An Empirical Analysis of Representative Bureaucracy: The Case of Police Vehicle Stops
- Sharon Gilad, Hebrew University of Jerusalem
- 15 February 2018
- FGGA Research Seminars
2511 DP The Hague
Does passive representation translate into active representation? Current research indicates that minority police officers’ responsiveness to minorities’ interests and grievances is inhibited by group pressure to display their loyalty to their “blue” identity. Using over two million observations of police officer/driver contacts from four different US locations (Florida, Los-Angeles, Charlotte and Louisville), we present a series of empirical analyses comparing African American and Caucasian police officers’ inclination to ticket, search and arrest drivers amidst routine vehicle stops. In accord with extant research, we find that African American police officers (compared with Caucasian police officers) are less inclined to “do nothing” and more likely to use less aggressive enforcement powers (citation/ticketing). However, contrary to the portrayal of minority police officers as eager to display their success as crime fighters, we find that African American police officers are relatively disinclined to employ more aggressive policing practices (search and arrest) towards drivers of all ethnicities. The main results survive a battery of robustness checks. These findings suggest that African American police officers embrace a distinct role perception as police officers, with regard to more intrusive practices, which we associate with their identification and life experiences as minorities in society and within the police. This distinct role perception enables the translation of passive representation into active representation.

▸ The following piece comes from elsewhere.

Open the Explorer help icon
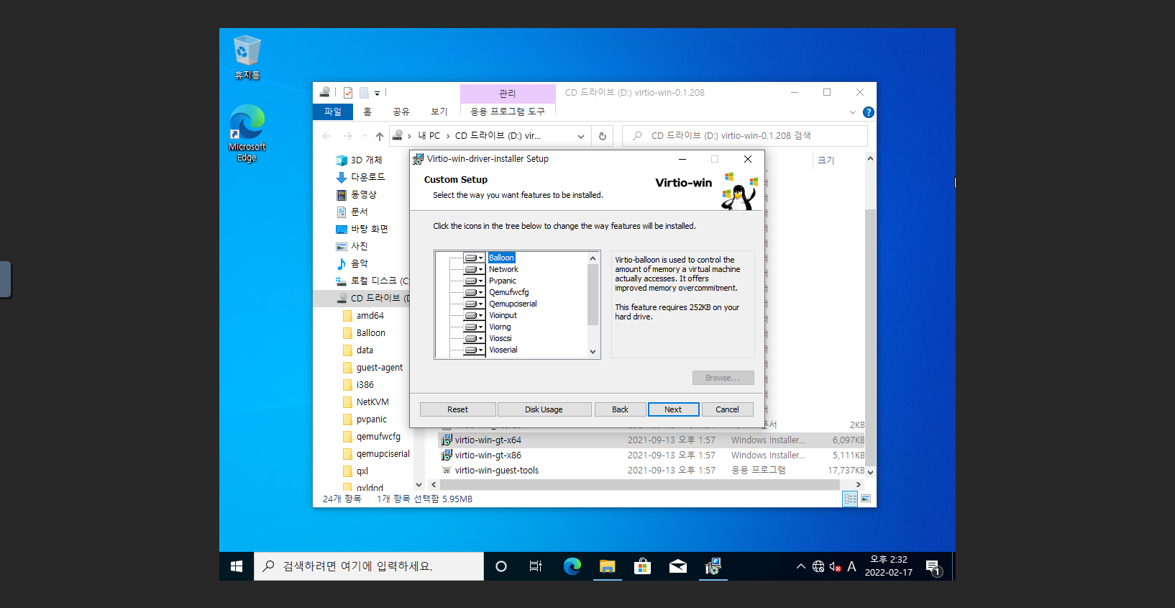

There is no paper for this seminar.
Sharon Gilad is Associate Professor at the Federmann School of Public Policy and Government and the Political Science department at the Hebrew University of Jerusalem. She is also an associate editor of Public Administration. Her research bridges public administration, new institutional theory, regulation and agenda setting perspectives. Gilad is also specialized in mixed-methods research. Her research has been published in journals such as JPART, Governance, Public Administration and Regulation and Governance.